The campaign is a shift away from celebrities and professional athletes, instead celebrating 'normal' people who commit to a ‘fitness lifestyle’.
It centres on a 60-second spot called ‘Freak Show’, which will air during the Super Bowl pre-game show. Set to a high-octane soundtrack Run Boy Run by Woodkid, the ad features people such as a chef, a warehouse worker and a mother completing extreme workouts, suggesting that such exercise makes them stronger in their everyday lives.
Reebok’s vice-president of global brand communications, Yan Martin, said: "There’s a new breed of athlete. These are everyday people, and these athletes should also be regarded as role models.

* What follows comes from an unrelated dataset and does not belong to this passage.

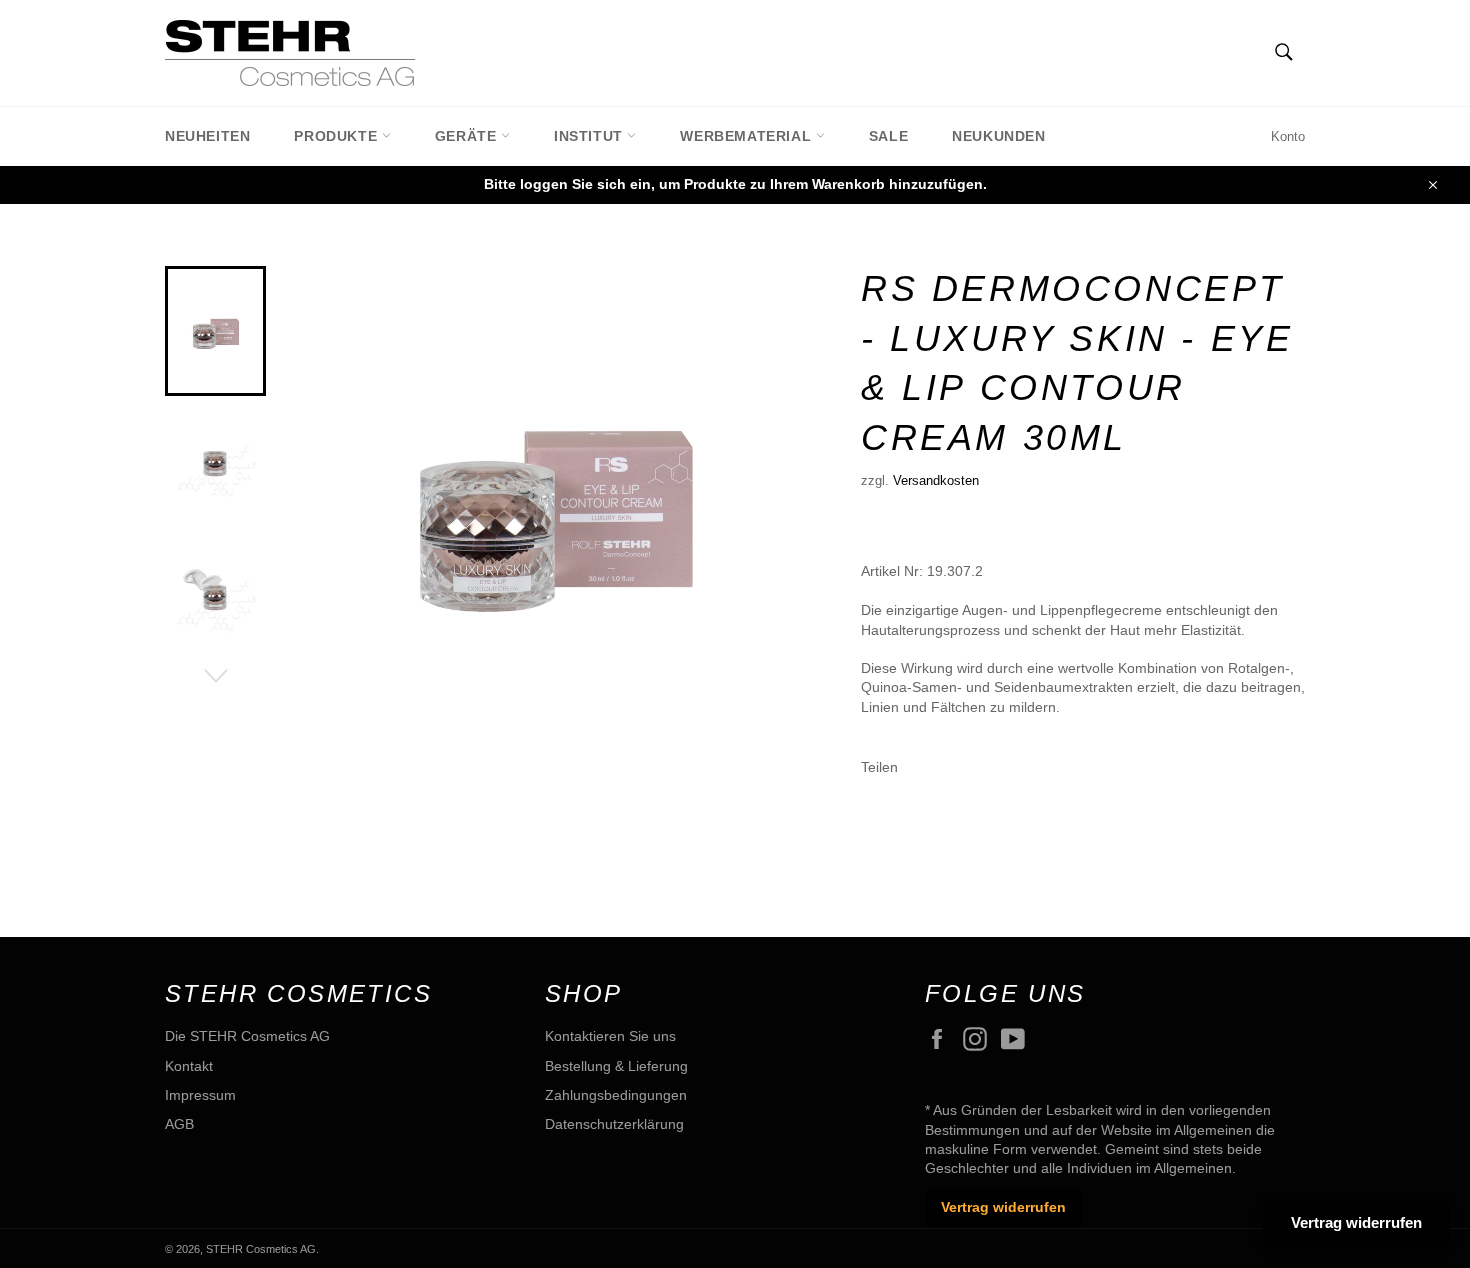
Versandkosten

"For these individuals, the achievement comes from the realisation that they are transforming their lives through fitness, and in the process they are transforming the lives of their communities."
Alongside the film, Reebok is launching a microsite, the ‘Be more human experience’, offering extra content for fitness addicts. This includes ‘Human score’, a test that focuses on lifestyle choices; ‘Grey matters’, which explores the relationship between physical and mental health; and #breakyourselfie, encouraging everyday athletes to post pictures of themselves in a "broken, post-workout state".
These three elements refer back to the Reebok Delta, the tri-sided brand symbol it introduced last year. As per the campaign, the three sides represent the physical, mental and social changes brought about by getting fit.
The campaign seems likely to be intended to reposition Reebok in the US, where parent company Adidas has struggled over the past year. The group reported a 10% sales decline in North America in the nine months to November to 2.3bn euros, falling behind rivals Nike and Under Armour.